TASK DIRECTIONS: Please produce an exact transcription of the lines from the one containing "Instruction: Open the" through the last line of the entries, leaving out every picture.

(Stored dataset items)

☆ ☆ ☆ ☆

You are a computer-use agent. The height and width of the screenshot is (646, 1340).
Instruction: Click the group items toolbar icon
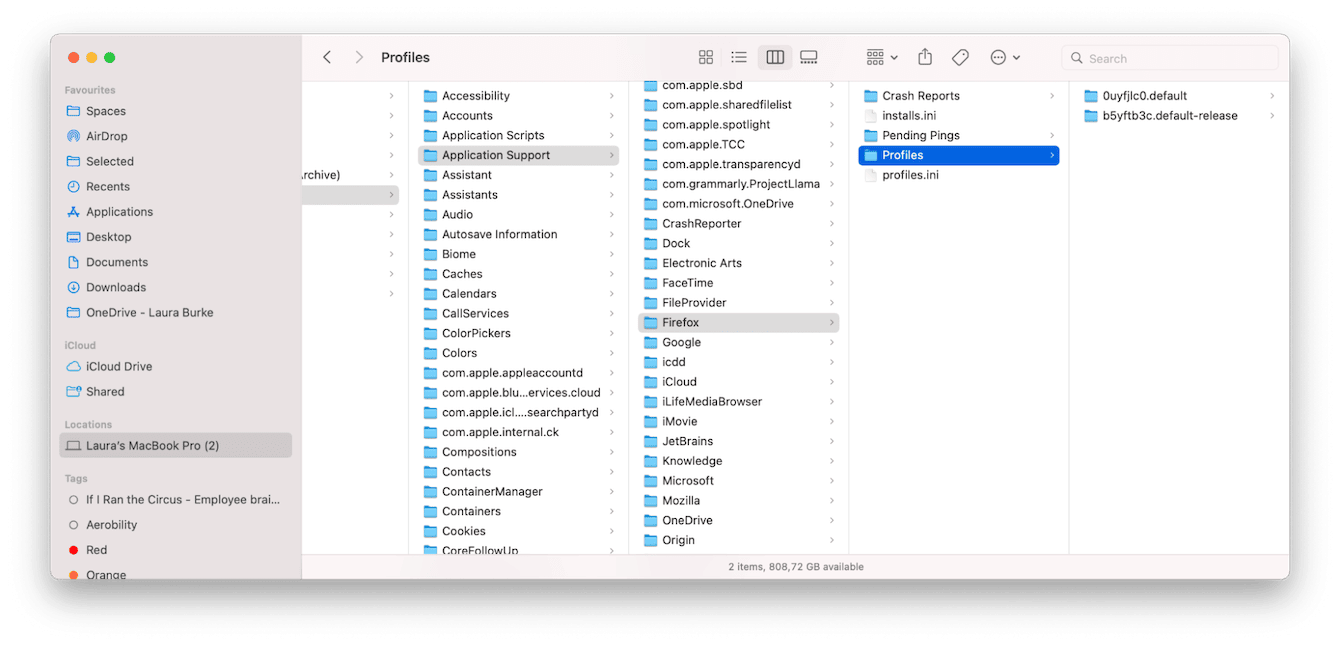tap(875, 57)
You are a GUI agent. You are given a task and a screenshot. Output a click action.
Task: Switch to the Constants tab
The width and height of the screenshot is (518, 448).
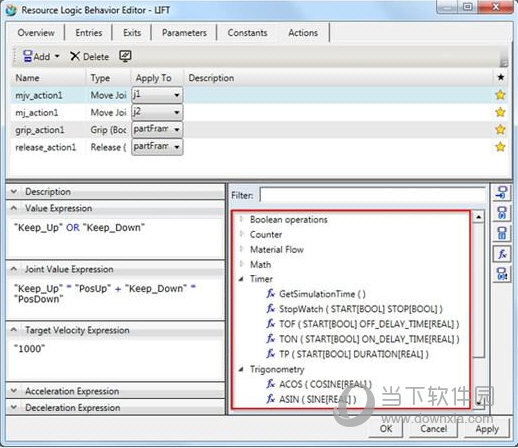[247, 33]
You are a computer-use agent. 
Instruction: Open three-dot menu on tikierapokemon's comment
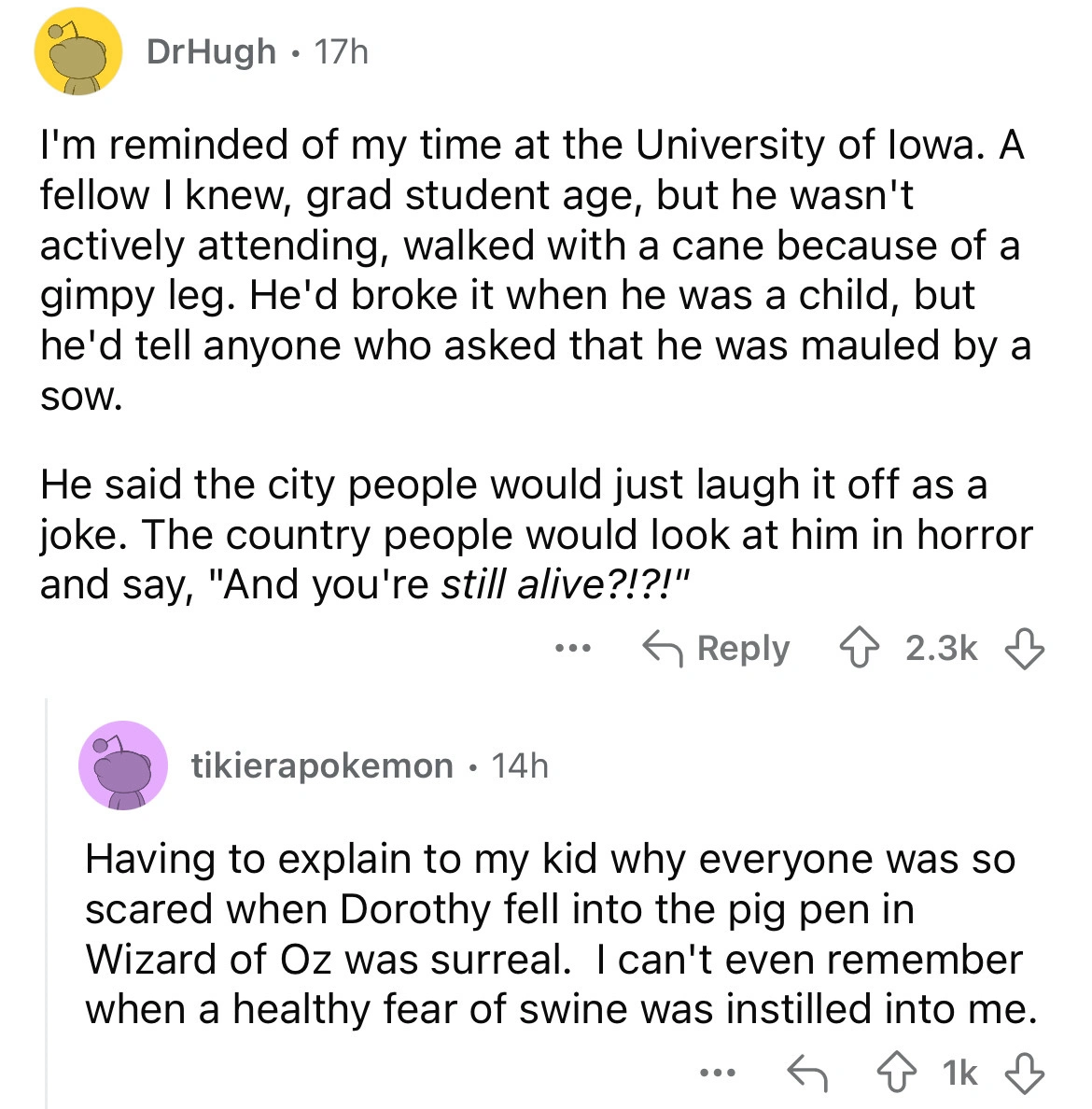[x=718, y=1074]
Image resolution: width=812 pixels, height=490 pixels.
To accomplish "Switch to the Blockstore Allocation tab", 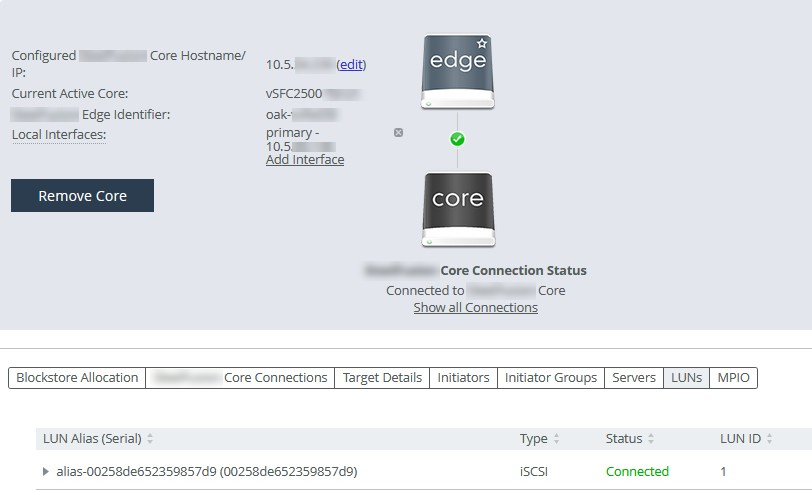I will 77,378.
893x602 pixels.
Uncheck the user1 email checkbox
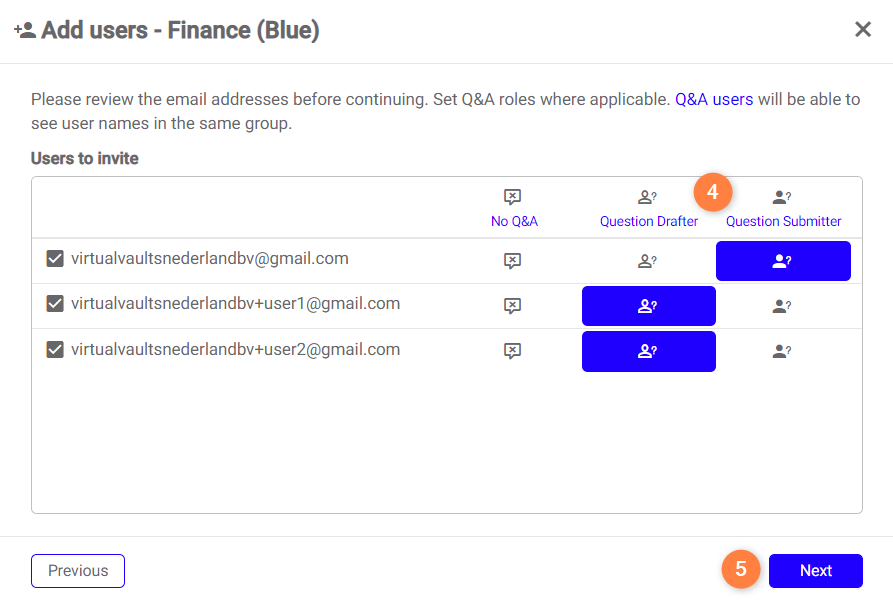click(56, 304)
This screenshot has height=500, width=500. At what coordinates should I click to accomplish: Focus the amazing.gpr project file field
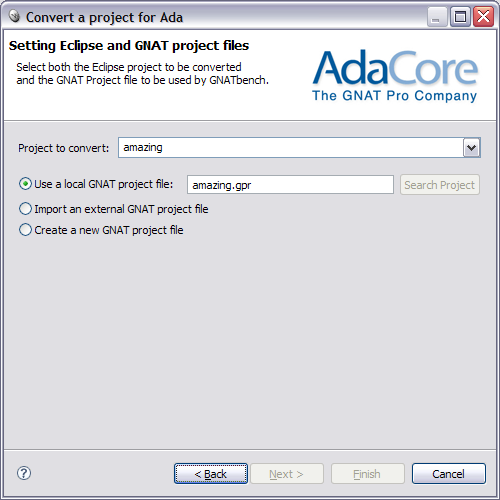pyautogui.click(x=290, y=185)
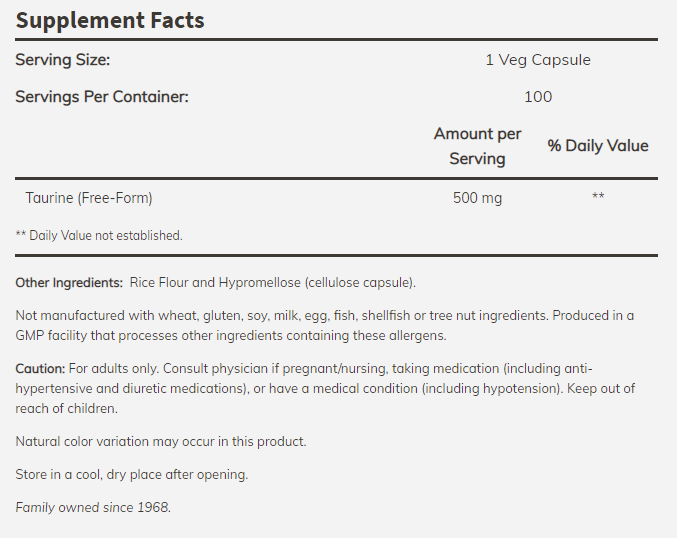Click the 500 mg amount value
The image size is (677, 538).
477,198
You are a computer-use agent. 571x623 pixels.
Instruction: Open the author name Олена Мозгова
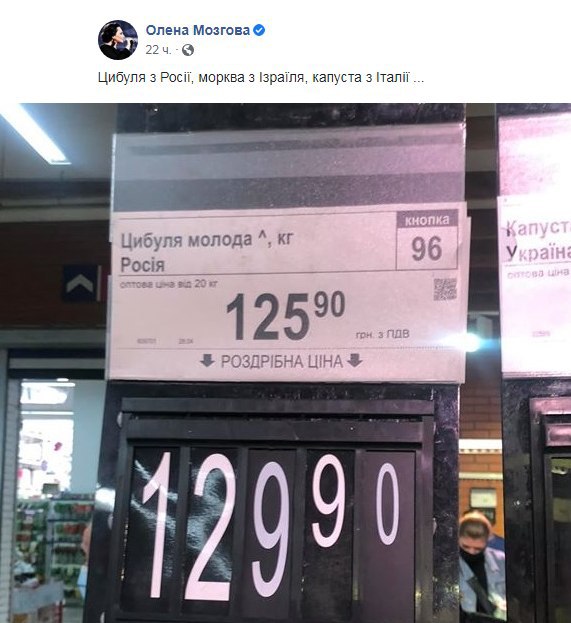click(197, 30)
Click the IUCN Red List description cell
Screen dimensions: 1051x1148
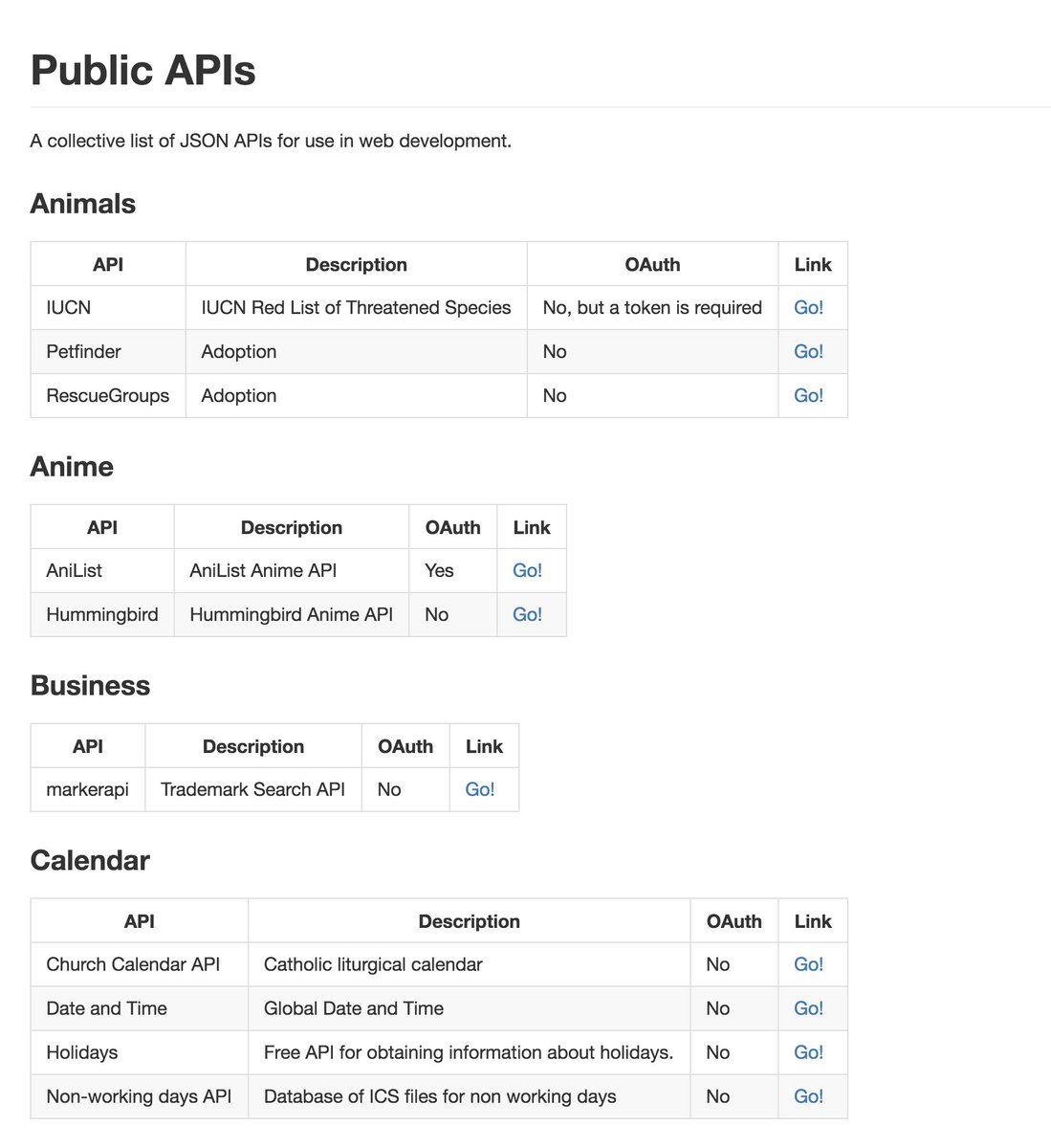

☆ ☆ ☆ ☆

TASK ANSWER:
Instruction: Open the author name Олена Мозгова
click(197, 30)
Click the IUCN Red List description cell
Screen dimensions: 1051x1148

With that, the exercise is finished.